◆ What is asked:
1. According to the passage on the Detroit Pistons, where did Dwane Casey's Toronto Raptors rank in 3-point attempts last season?
2. Rewrite the Pistons passage between "They rank dead" and "outfitted to do so.", inclusive, changing "toiling" to "stuck".

### Passage

The Detroit Pistons have struggled as the 2018-19 NBA season has worn on. Much of their struggles have been due to lacking the correct roster to perform the offense that head coach Dwane Casey has been trying to implement.

Under former head coach Stan Van Gundy, they operated his classic four-out system. When they changed coaches, they weren’t able to completely overhaul the roster over the offseason, which has led to a lot of the struggles seen thus far.

Casey’s system relies much more on 3-point shooting than that of Van Gundy, seeing as the Pistons ranked just 16th in 3-point attempts last season, whereas Casey’s Toronto Raptors ranked third. This season, Casey tried to remedy that lack of efficiency by having the team bomb away from deep far more often, as they rank seventh in attempts this season. Despite this high volume, their accuracy isn’t nearly good enough to validate that number of attempts.

They rank dead last in the NBA right now with a 33.2 percent mark from 3-point range. The league average is resting at 35.5 percent. Among rotation players, the Pistons have just three players clearing that mark. The Pistons are toiling in the middle of the Eastern Conference. If it weren’t for the heroics of Blake Griffin, they wouldn’t even be sniffing a playoff spot because their roster isn’t outfitted to do so.

######
### Collected material

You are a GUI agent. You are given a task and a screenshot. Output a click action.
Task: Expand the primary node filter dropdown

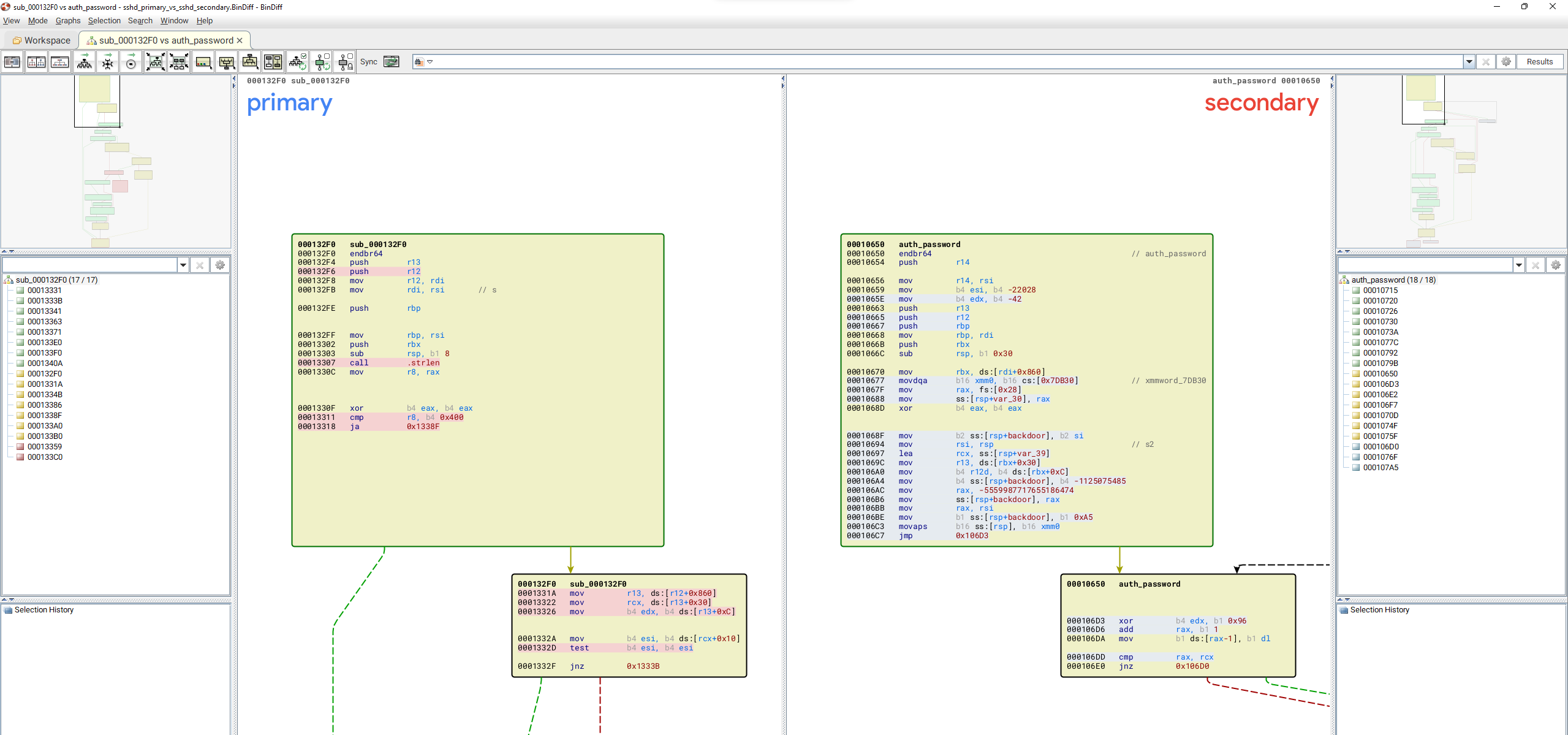point(183,265)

######

◆ Task results:
1. Third

2.
They rank dead last in the NBA right now with a 33.2 percent mark from 3-point range. The league average is resting at 35.5 percent. Among rotation players, the Pistons have just three players clearing that mark. The Pistons are stuck in the middle of the Eastern Conference. If it weren’t for the heroics of Blake Griffin, they wouldn’t even be sniffing a playoff spot because their roster isn’t outfitted to do so.